A graphics processing unit (GPU), which is a type of powerful processor often used to store data for AI models because of its ability to handle lots of data, has a carbon footprint constituted by emissions from product and material transport. Getting the raw materials to actually create GPUs also requires toxic chemicals for processing and involves harmful mining techniques, including soil and water pollution.
While many people understand the impact toxic chemicals have on the environment, they are likely unaware that creating, testing and manufacturing AI models requires an immense amount of energy. In other words, it’s not just the use of AI that is creating environmental consequences, it’s also the AI models’ development.
According to a 2021 research paper by scientists at Google and the University of California, Berkeley, the estimated amount of electricity it takes to train an AI model is 1,287 megawatts of electricity, which is the same amount of energy it takes to power 120 homes for a year.
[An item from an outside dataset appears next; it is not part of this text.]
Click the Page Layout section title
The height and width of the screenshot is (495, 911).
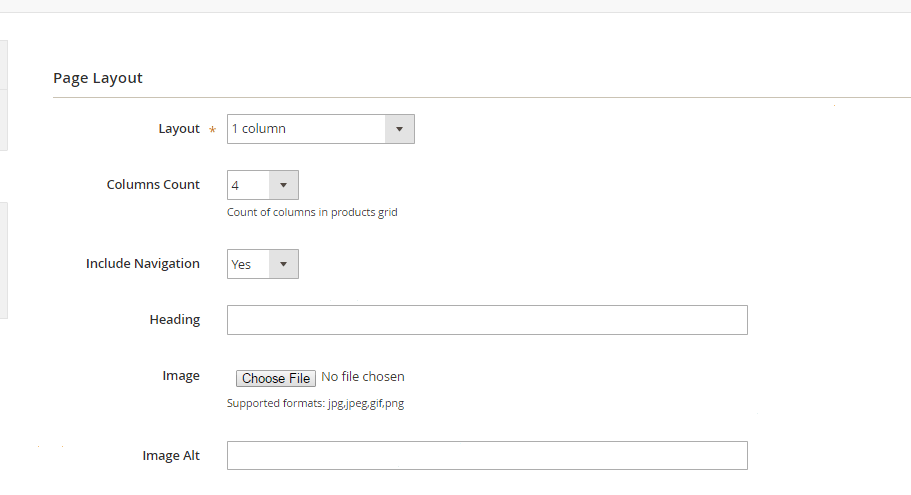click(98, 78)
Because new AI models are released every few weeks, the energy used to train the previous versions is wasted, and even more energy is used to run the new models. These are more “high-tech” and use more data, which requires increased space in data centers that are being built more rapidly and at a higer rate than ever before.
Amazon alone has over 100 worldwide data centers, with around 50,000 servers per data center that support cloud computing services. Scientists estimate that data center use in North America went from 2,688 megawatts in 2022 to 5,341 megawatts in 2023, mostly because of growing AI use in the country. While AI is not the sole reason for the growing energy demands of data centers, it plays an impactful role.
Aaron Olsen, the Health Occupations teacher at Ida B. Wells High School, has personally seen the data centers. He describes them as “acres of these buildings…these big warehouses filled with all that space to store information.” There are 137 data centers listed in Oregon, and with increases in AI use, the U.S. energy demand is up by 20%, meaning that those numbers are expected to jump in the next few years.
Part of that energy demand includes water use—data centers use significant amounts of chilled water that absorbs the heat from the equipment and cools it off. Rough estimations predict that data centers require 2 liters of water for every kilowatt hour of energy consumed by the centers.
Abby Griffin, an English teacher at IBW, comments on the water use of AI. “They use a bunch of water to cool down the servers that have to be running…to respond to prompts to do the AI thing,” she says. “So water usage, right? The water bills of the community go up.”
All this energy consumption is a result of the growing use of AI in billions of people’s day-to-day lives. Everyday users of AI don’t think much about the role they play in AI energy consumption, simply because AI is so easily accessible. “I just think it’s such an easy tool, and it’s easy access,” says Olsen. “I mean, it’s just too simple.”
Lack of information about AI’s energy consumption doesn’t help, either. Most people think of AI as a disembodied intelligence existing solely in the cloud, and having no physical ties to the real world. But the truth is that generative AI has a real-world impact that threatens our environment and our society.
“I mean, if the [fact that] you are literally getting dumber by using AI isn’t enough, I do hope that the environmental impact can get there,” Griffin concludes. “We’re using finite resources and polluting our land so that people can do as little thinking as possible.”